YOUR TASK:
Go through the entries below from the first line and output each one exactly, up to and including the line with "Larry E. Swedroe (246, 254)".
----
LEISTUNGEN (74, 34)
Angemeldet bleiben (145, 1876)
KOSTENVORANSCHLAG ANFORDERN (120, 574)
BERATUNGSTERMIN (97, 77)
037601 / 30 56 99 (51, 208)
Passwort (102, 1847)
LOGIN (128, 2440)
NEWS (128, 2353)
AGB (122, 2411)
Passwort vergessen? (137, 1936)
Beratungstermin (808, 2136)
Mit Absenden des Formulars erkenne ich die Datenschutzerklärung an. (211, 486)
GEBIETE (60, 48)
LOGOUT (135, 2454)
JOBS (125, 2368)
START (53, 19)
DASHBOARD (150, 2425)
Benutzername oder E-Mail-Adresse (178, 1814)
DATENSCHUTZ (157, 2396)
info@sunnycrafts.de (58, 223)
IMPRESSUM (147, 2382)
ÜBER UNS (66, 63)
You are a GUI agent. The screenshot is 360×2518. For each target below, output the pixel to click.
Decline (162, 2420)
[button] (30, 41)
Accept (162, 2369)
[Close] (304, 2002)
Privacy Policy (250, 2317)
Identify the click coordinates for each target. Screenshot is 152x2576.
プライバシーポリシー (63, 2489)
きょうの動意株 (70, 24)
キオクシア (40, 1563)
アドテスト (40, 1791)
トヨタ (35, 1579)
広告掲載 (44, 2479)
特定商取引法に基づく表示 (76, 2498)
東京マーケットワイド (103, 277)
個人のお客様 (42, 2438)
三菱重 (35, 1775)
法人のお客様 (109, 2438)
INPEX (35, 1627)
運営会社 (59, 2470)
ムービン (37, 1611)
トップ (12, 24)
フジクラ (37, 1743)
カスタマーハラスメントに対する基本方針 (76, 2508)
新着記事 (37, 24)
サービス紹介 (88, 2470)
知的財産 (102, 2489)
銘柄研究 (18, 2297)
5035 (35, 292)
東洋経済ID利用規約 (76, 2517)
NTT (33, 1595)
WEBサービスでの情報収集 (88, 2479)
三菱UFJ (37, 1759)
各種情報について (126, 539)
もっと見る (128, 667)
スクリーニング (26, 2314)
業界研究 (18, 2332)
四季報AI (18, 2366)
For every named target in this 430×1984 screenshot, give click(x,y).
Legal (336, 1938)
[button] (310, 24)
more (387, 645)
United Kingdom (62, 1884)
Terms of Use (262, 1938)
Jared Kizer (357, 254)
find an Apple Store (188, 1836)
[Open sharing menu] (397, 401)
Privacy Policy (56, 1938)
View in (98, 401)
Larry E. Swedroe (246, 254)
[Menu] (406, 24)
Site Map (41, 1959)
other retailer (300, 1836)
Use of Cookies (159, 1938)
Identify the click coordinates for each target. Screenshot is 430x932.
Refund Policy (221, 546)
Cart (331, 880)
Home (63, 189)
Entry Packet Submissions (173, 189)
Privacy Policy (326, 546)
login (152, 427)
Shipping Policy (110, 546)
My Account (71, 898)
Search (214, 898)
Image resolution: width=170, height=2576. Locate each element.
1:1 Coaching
----
SOLVED PROBLEM:
LEISTUNGEN (74, 34)
Angemeldet bleiben (145, 1876)
KOSTENVORANSCHLAG ANFORDERN (120, 574)
BERATUNGSTERMIN (97, 77)
037601 / 30 56 99 (51, 208)
Passwort (102, 1847)
LOGIN (128, 2440)
NEWS (128, 2353)
AGB (122, 2411)
Passwort vergessen? (137, 1936)
Beratungstermin (808, 2136)
Mit Absenden des Formulars erkenne ich die Datenschutzerklärung an. (211, 486)
GEBIETE (60, 48)
LOGOUT (135, 2454)
JOBS (125, 2368)
START (53, 19)
DASHBOARD (150, 2425)
Benutzername oder E-Mail-Adresse (178, 1814)
DATENSCHUTZ (157, 2396)
info@sunnycrafts.de (58, 223)
IMPRESSUM (147, 2382)
ÜBER UNS (66, 63)
You are a GUI agent. The screenshot is 360×2518. For each target below, output the pixel to click.
Decline (162, 2420)
[button] (30, 41)
Accept (162, 2369)
[Close] (304, 2002)
Privacy Policy (250, 2317)
Identify the click coordinates for each target. Screenshot is 152x2576.
プライバシーポリシー (63, 2489)
きょうの動意株 (70, 24)
キオクシア (40, 1563)
アドテスト (40, 1791)
トヨタ (35, 1579)
広告掲載 (44, 2479)
特定商取引法に基づく表示 (76, 2498)
東京マーケットワイド (103, 277)
個人のお客様 (42, 2438)
三菱重 (35, 1775)
法人のお客様 (109, 2438)
INPEX (35, 1627)
運営会社 (59, 2470)
ムービン (37, 1611)
トップ (12, 24)
フジクラ (37, 1743)
カスタマーハラスメントに対する基本方針 (76, 2508)
新着記事 (37, 24)
サービス紹介 (88, 2470)
知的財産 (102, 2489)
銘柄研究 (18, 2297)
5035 (35, 292)
東洋経済ID利用規約 (76, 2517)
NTT (33, 1595)
WEBサービスでの情報収集 (88, 2479)
三菱UFJ (37, 1759)
各種情報について (126, 539)
もっと見る (128, 667)
スクリーニング (26, 2314)
業界研究 (18, 2332)
四季報AI (18, 2366)
For every named target in this 430×1984 screenshot, give click(x,y).
Legal (336, 1938)
[button] (310, 24)
more (387, 645)
United Kingdom (62, 1884)
Terms of Use (262, 1938)
Jared Kizer (357, 254)
find an Apple Store (188, 1836)
[Open sharing menu] (397, 401)
Privacy Policy (56, 1938)
View in (98, 401)
Larry E. Swedroe (246, 254)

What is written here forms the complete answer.